▶ [About this exercise]: Starting with the first line below, extract each line through the one that contains "Image resolution: width=286, height=2576.", inclusive, excluding pictures.
[Opening Material for the task section]
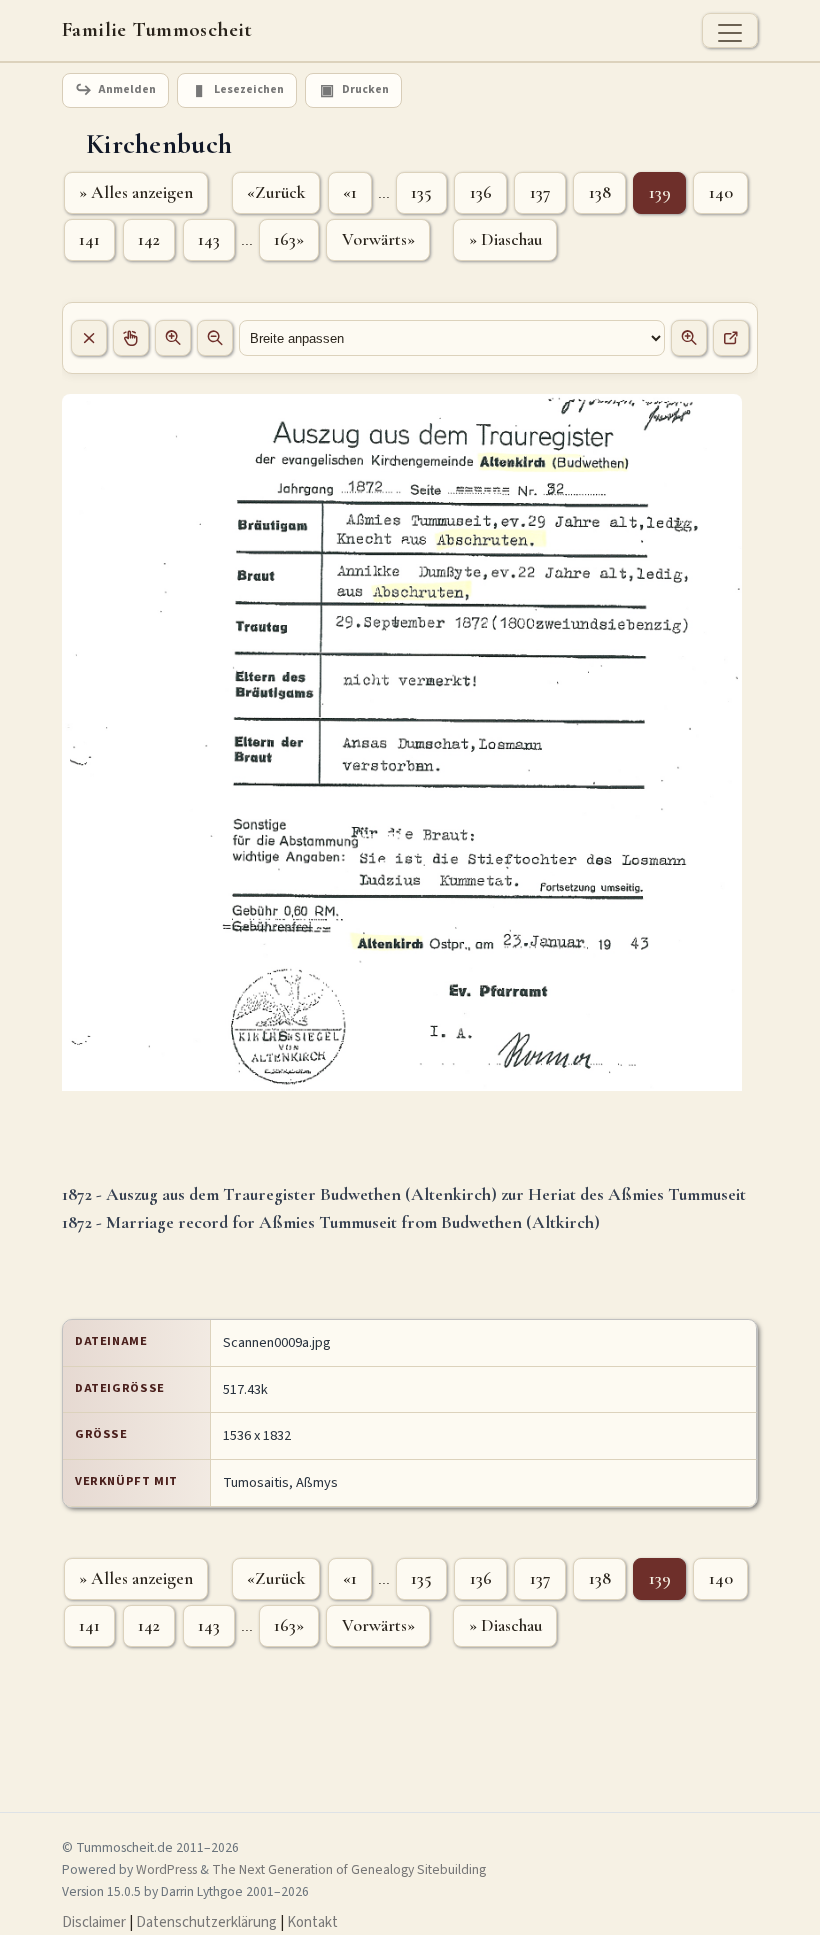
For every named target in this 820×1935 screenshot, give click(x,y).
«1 (350, 192)
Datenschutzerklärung (206, 1922)
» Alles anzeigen (136, 192)
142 (149, 239)
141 (89, 239)
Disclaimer (94, 1922)
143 (209, 239)
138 (600, 192)
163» (289, 239)
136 (481, 192)
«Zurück (276, 192)
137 (540, 192)
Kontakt (312, 1922)
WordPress (166, 1869)
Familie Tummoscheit (157, 30)
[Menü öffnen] (730, 30)
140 (721, 192)
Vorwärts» (378, 239)
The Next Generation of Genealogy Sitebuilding (349, 1869)
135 (421, 192)
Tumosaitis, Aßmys (280, 1482)
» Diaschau (505, 239)
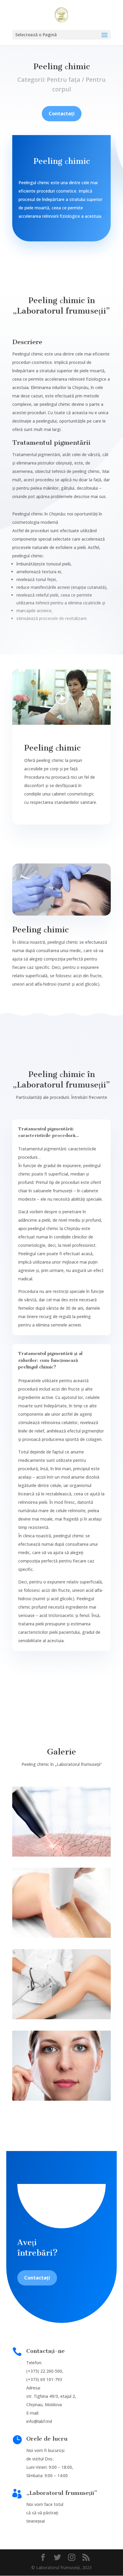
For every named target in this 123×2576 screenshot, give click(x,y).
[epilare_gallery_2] (61, 1936)
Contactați (62, 113)
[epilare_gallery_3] (61, 2017)
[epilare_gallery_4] (61, 2099)
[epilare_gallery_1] (61, 1855)
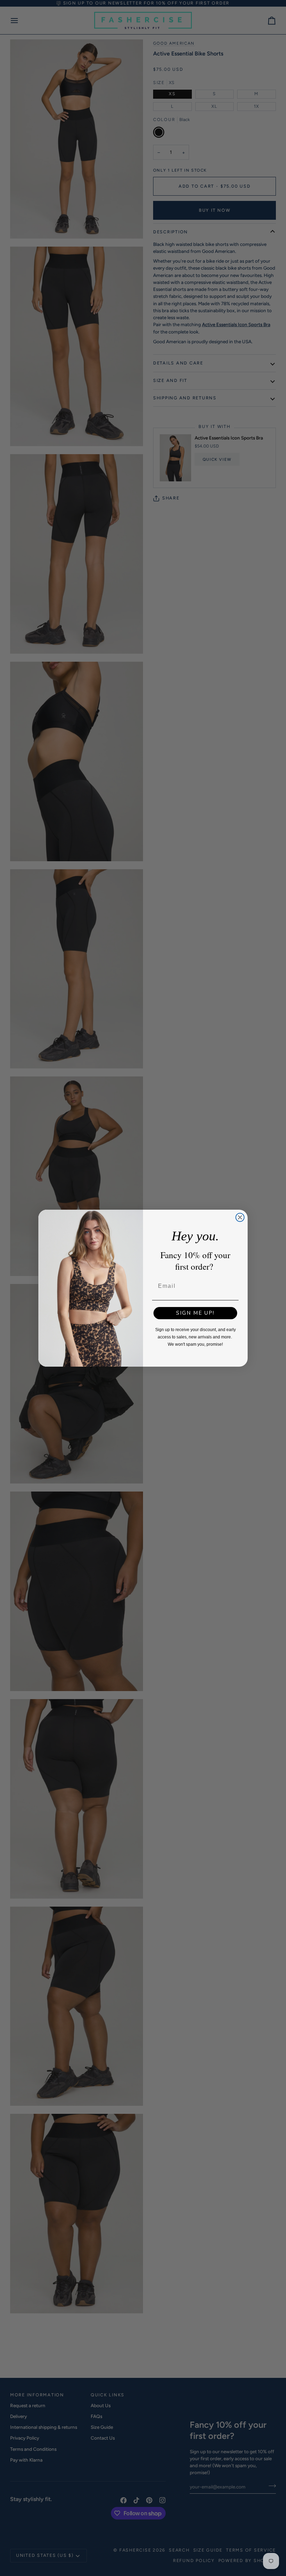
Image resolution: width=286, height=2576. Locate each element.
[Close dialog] (240, 1217)
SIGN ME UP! (195, 1312)
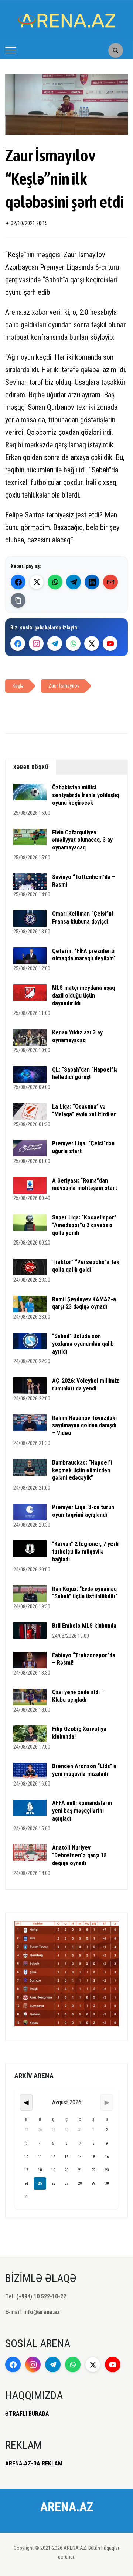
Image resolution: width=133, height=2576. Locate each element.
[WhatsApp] (55, 582)
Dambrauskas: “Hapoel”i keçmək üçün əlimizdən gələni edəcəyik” (82, 1470)
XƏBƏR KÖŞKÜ (31, 767)
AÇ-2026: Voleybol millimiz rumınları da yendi (85, 1384)
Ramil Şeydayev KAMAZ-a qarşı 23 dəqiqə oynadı (84, 1303)
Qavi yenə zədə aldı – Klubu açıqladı (78, 1696)
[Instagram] (36, 643)
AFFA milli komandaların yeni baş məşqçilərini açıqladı (82, 1811)
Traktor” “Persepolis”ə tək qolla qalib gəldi (85, 1266)
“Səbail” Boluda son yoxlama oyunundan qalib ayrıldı (83, 1344)
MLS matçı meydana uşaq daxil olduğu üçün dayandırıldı (83, 995)
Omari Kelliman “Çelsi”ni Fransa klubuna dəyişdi (82, 917)
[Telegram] (73, 582)
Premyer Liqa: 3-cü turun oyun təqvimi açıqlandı (83, 1511)
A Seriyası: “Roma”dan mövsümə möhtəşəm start (84, 1184)
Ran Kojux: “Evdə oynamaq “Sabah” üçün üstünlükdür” (85, 1592)
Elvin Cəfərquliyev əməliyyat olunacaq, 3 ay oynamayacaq (82, 840)
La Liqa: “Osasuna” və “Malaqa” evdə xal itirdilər (84, 1110)
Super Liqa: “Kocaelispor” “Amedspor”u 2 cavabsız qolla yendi (84, 1225)
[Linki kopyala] (18, 600)
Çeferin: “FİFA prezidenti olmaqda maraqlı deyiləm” (84, 954)
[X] (91, 643)
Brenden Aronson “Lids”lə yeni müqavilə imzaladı (84, 1770)
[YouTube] (110, 643)
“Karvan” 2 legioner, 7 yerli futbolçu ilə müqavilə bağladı (85, 1551)
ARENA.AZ (66, 2506)
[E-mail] (110, 582)
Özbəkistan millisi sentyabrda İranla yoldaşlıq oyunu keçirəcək (85, 795)
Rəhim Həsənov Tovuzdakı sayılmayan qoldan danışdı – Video (84, 1425)
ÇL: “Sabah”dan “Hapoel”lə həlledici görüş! (85, 1073)
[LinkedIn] (92, 582)
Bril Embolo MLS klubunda (84, 1625)
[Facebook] (18, 582)
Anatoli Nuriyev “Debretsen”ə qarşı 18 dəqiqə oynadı (79, 1855)
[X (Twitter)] (36, 582)
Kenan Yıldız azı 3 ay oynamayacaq (77, 1036)
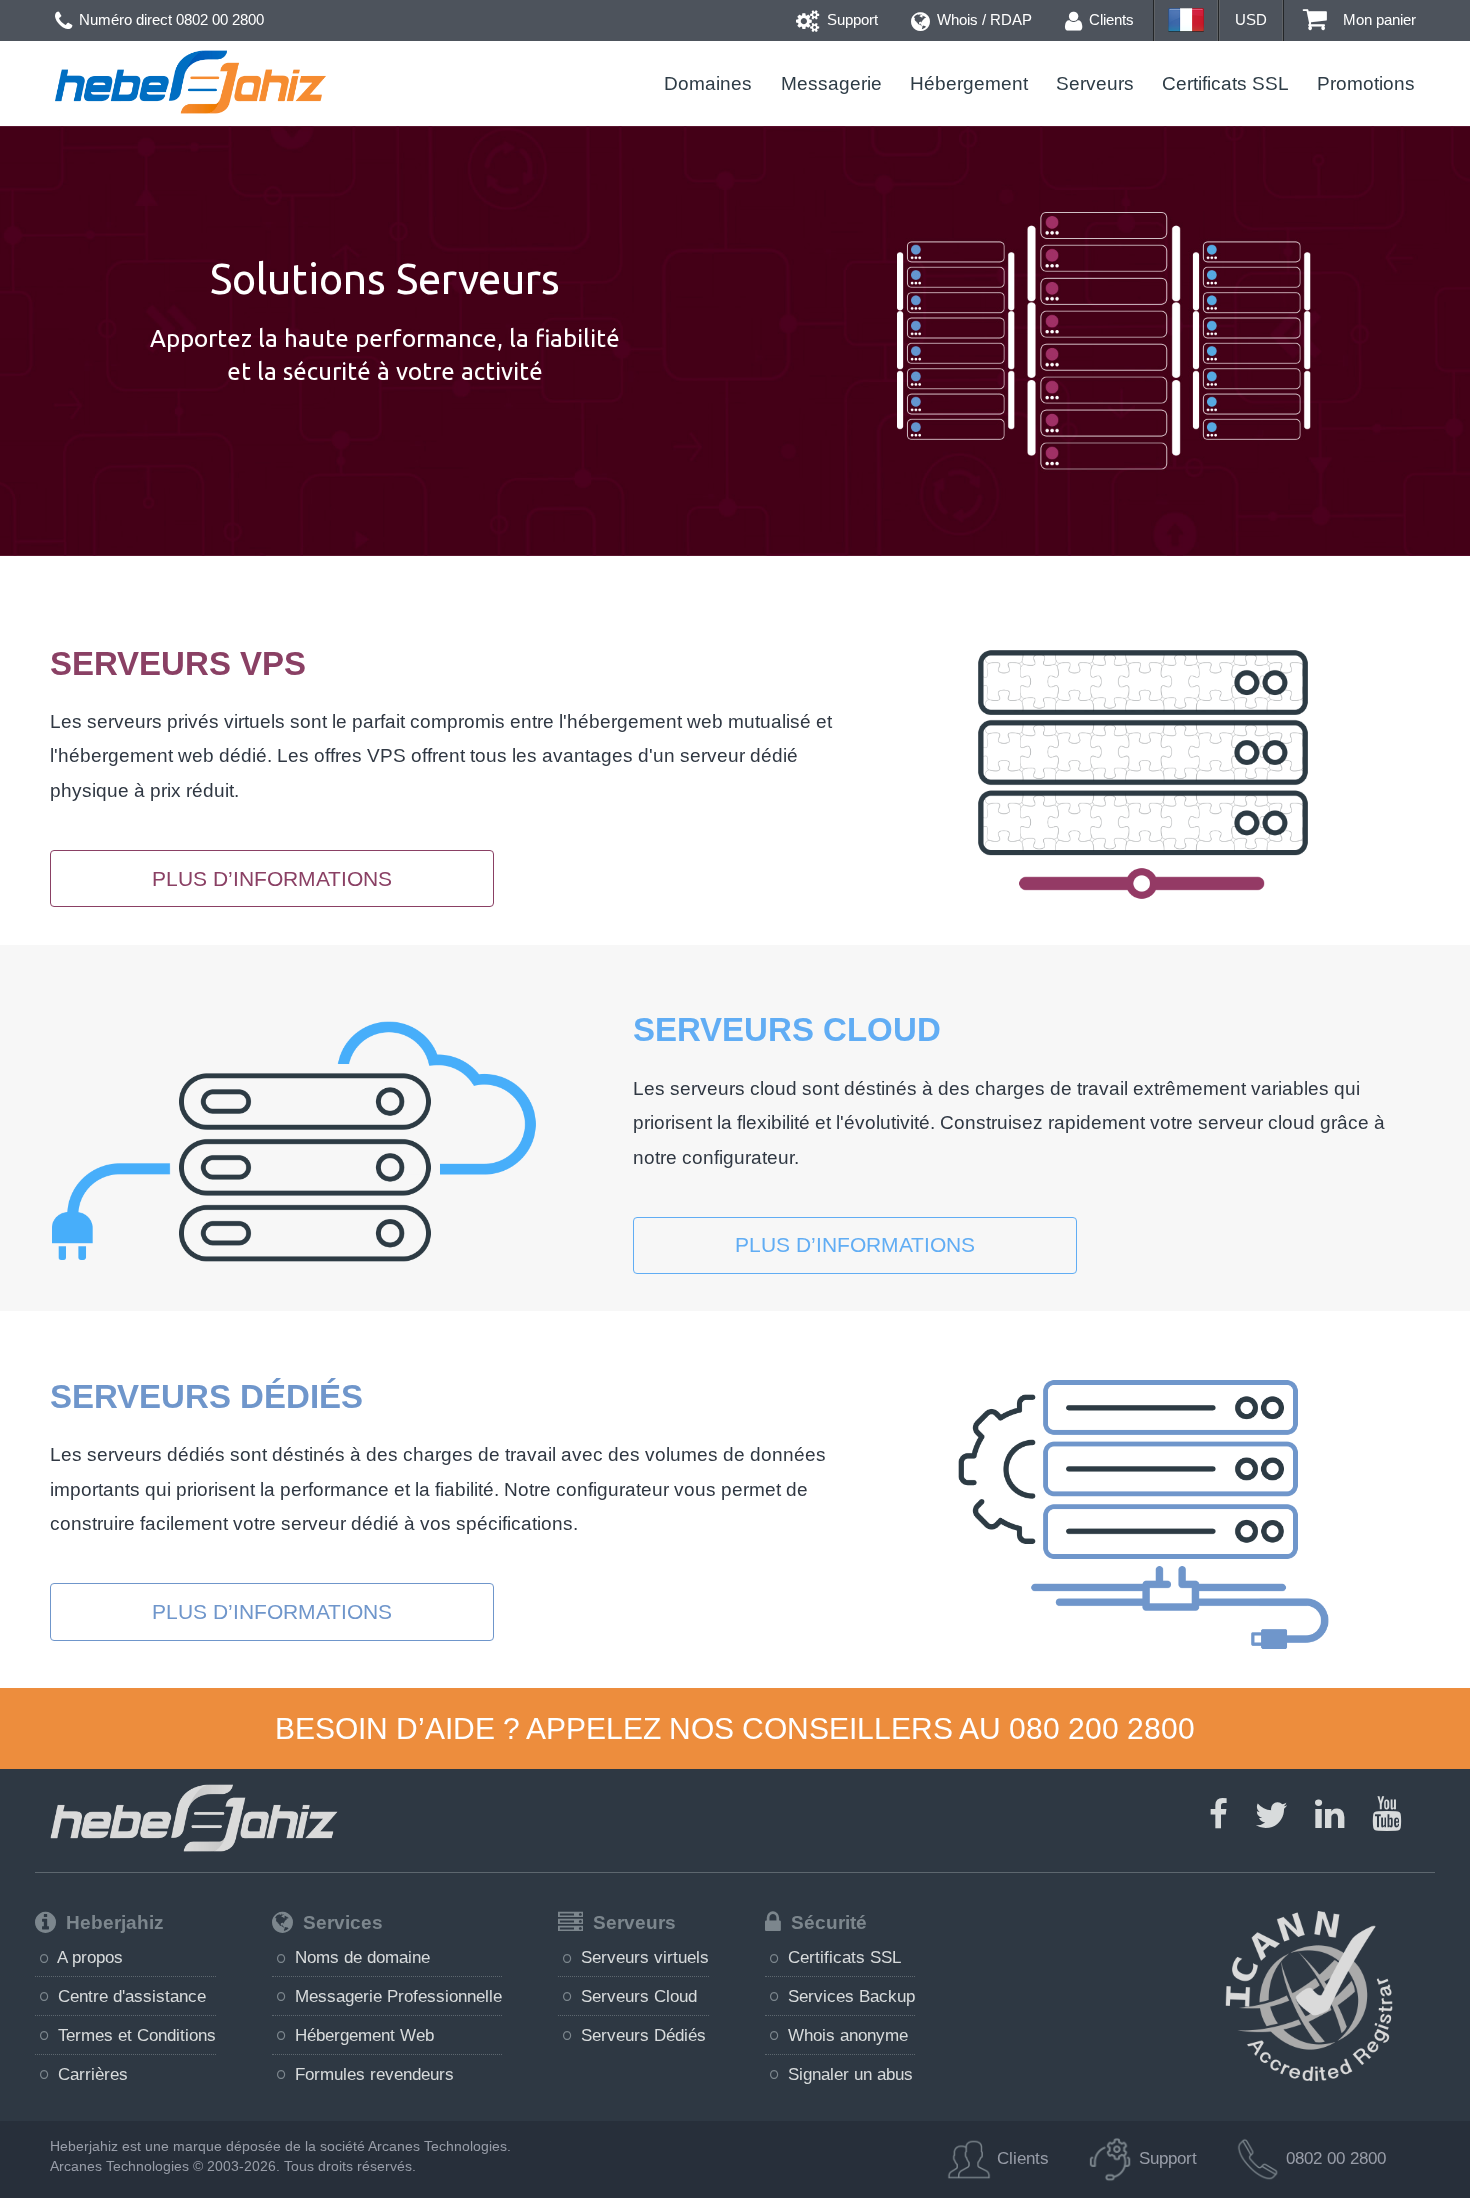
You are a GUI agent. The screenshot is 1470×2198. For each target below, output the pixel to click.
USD (1251, 19)
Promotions (1366, 83)
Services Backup (849, 1996)
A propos (88, 1957)
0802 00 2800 (220, 19)
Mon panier (1377, 19)
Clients (1109, 19)
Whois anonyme (845, 2035)
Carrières (90, 2074)
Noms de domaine (360, 1957)
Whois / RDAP (982, 19)
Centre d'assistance (129, 1996)
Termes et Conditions (134, 2035)
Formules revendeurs (372, 2074)
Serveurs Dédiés (641, 2035)
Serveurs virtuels (642, 1957)
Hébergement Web (362, 2035)
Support (850, 19)
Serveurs (1095, 83)
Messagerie (831, 83)
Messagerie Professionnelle (396, 1996)
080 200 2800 (1102, 1728)
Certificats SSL (1225, 83)
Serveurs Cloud (636, 1996)
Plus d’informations (272, 878)
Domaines (708, 83)
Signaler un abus (848, 2074)
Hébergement (969, 83)
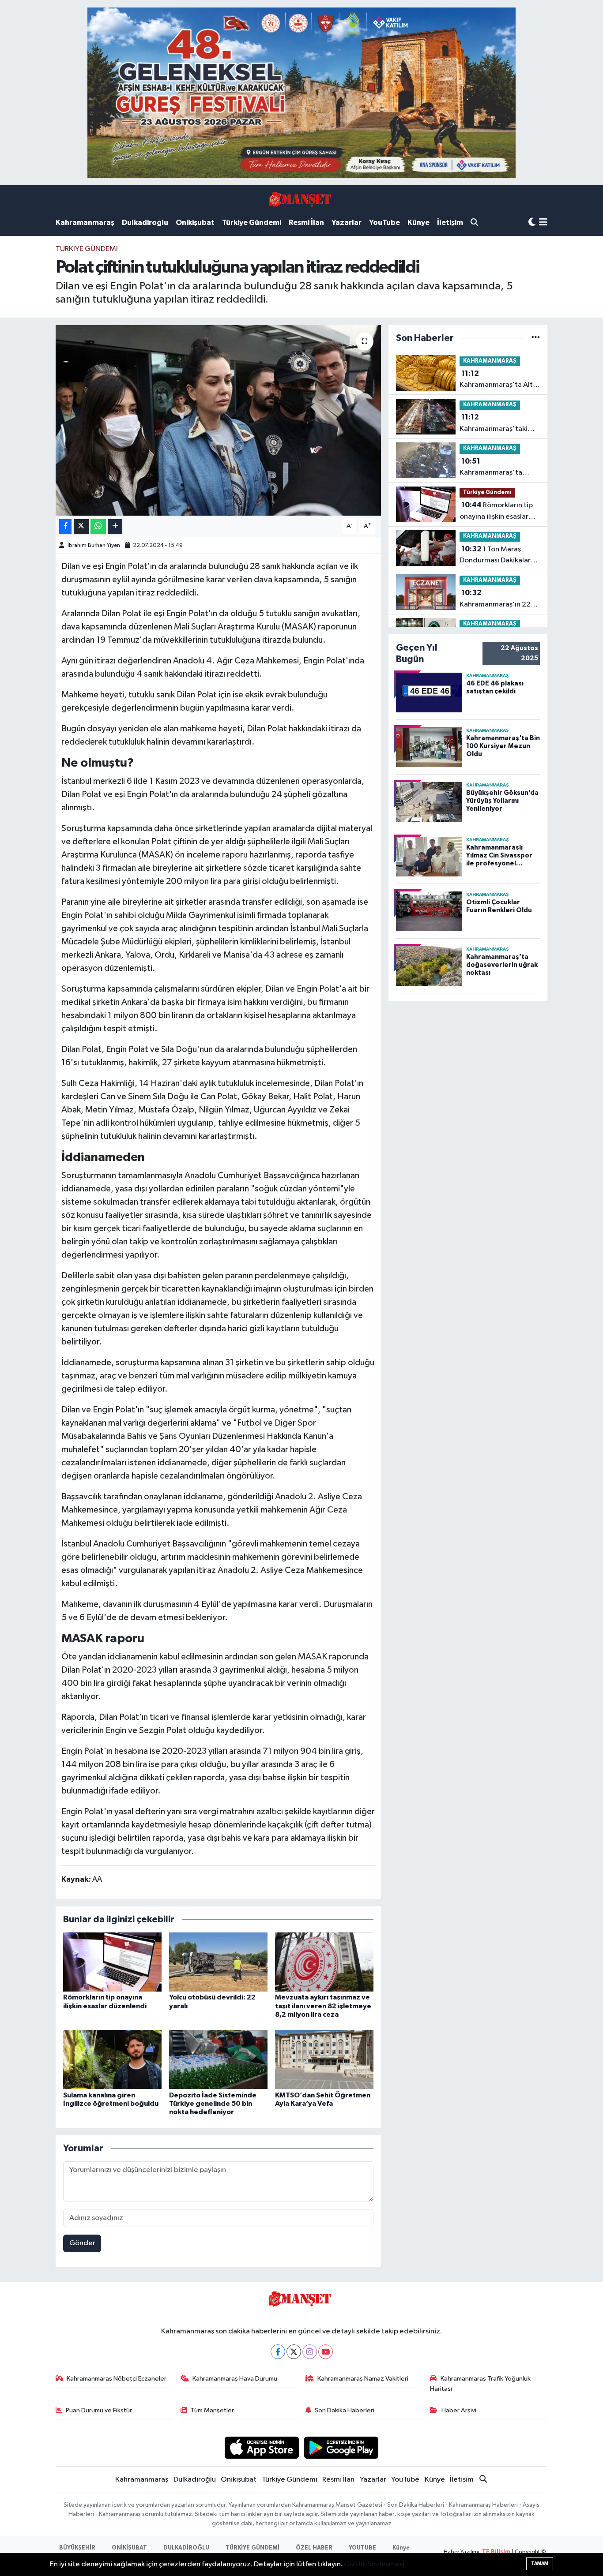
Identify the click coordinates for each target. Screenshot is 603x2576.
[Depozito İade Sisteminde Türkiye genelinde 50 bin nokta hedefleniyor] (218, 2059)
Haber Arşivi (458, 2410)
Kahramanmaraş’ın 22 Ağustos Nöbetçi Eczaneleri (495, 599)
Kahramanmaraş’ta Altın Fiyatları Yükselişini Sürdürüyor (499, 380)
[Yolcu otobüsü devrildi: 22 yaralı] (218, 1962)
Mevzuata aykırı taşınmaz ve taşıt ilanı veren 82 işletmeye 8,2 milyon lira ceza (323, 2006)
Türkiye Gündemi (251, 222)
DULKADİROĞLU (186, 2548)
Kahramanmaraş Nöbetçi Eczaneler (116, 2378)
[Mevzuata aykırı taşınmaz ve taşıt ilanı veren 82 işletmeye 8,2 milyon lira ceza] (324, 1962)
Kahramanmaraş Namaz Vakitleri (362, 2378)
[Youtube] (325, 2351)
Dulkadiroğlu (145, 222)
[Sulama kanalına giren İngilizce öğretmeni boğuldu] (112, 2059)
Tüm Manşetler (212, 2410)
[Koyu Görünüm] (531, 222)
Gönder (82, 2243)
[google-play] (341, 2447)
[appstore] (261, 2447)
[Closing Material for the task section]
▶ [Reply to the exercise]:
For every named target in this 820×1935 screenshot, give click(x,y).
«1 (350, 192)
Datenschutzerklärung (206, 1922)
» Alles anzeigen (136, 192)
142 (149, 239)
141 (89, 239)
Disclaimer (94, 1922)
143 (209, 239)
138 (600, 192)
163» (289, 239)
136 (481, 192)
«Zurück (276, 192)
137 (540, 192)
Kontakt (312, 1922)
WordPress (166, 1869)
Familie Tummoscheit (157, 30)
[Menü öffnen] (730, 30)
140 (721, 192)
Vorwärts» (378, 239)
The Next Generation of Genealogy Sitebuilding (349, 1869)
135 (421, 192)
Tumosaitis, Aßmys (280, 1482)
» Diaschau (505, 239)
For every named target in this 123×2576 screenshot, give click(x,y).
[epilare_gallery_2] (61, 1936)
Contactați (62, 113)
[epilare_gallery_3] (61, 2017)
[epilare_gallery_4] (61, 2099)
[epilare_gallery_1] (61, 1855)
Image resolution: width=286, height=2576. Locate each element.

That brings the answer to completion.